## Source
__________
A Picture of Freedom is an excellent book for teaching children about slavery. It’s not too dark or brutal, but still covers heavy topics. It also covers the development of Southern Gospel and of the roots of songs in slavery. Clotee is also a great protagonist: hopeful, kind, determined. Her grace and her kindness towards her captors in small moments are some of the best parts of the book.
Seeds of Hope: The Gold Rush Diary of Susanna Fairchild, by Kristiana Gregory, was published in 2001 by Scholastic.
Susanna Fairchild and her family are on board a ship sailing from New York to the West, where they plan to start a new life in Oregon. But tragedy strikes when Susanna’s mother is lost to the sea. Hearing stories of great wealth, Susanna’s physician father decides he wants to join the hordes of men rushing to California to mine for gold.
While I wouldn’t call Seeds of Hope a sequel to Across the Wide and Lonesome Prairie, Gregory does connect the two books together by having the Fairchilds be related to the Campbells. It isn’t necessary to have read Prairie, of course. The inclusion of the Campbells is more of a bonus to readers who have read Gregory’s Oregon Trail entry first.
__________
## Available data
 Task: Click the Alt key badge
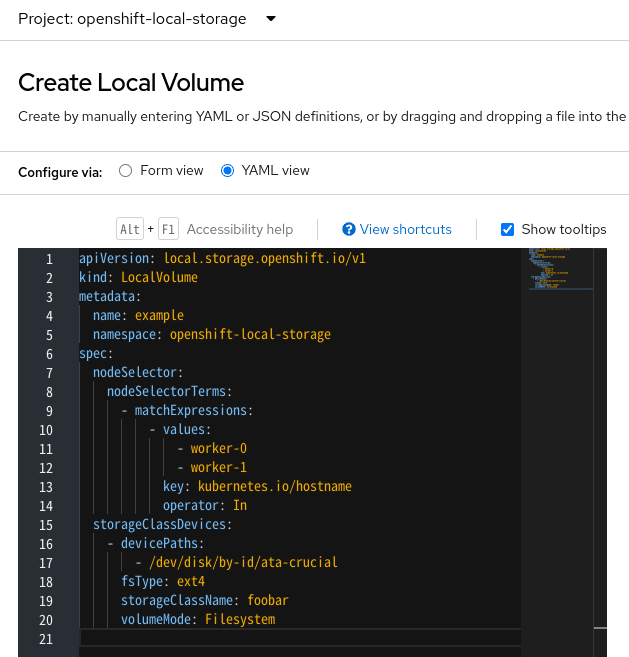point(130,229)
__________
## Task
Reproduce the passage from the book reviews word for word, starting with "Susanna Fairchild and" and going on through "Trail entry first.".

## Response
Susanna Fairchild and her family are on board a ship sailing from New York to the West, where they plan to start a new life in Oregon. But tragedy strikes when Susanna’s mother is lost to the sea. Hearing stories of great wealth, Susanna’s physician father decides he wants to join the hordes of men rushing to California to mine for gold.
While I wouldn’t call Seeds of Hope a sequel to Across the Wide and Lonesome Prairie, Gregory does connect the two books together by having the Fairchilds be related to the Campbells. It isn’t necessary to have read Prairie, of course. The inclusion of the Campbells is more of a bonus to readers who have read Gregory’s Oregon Trail entry first.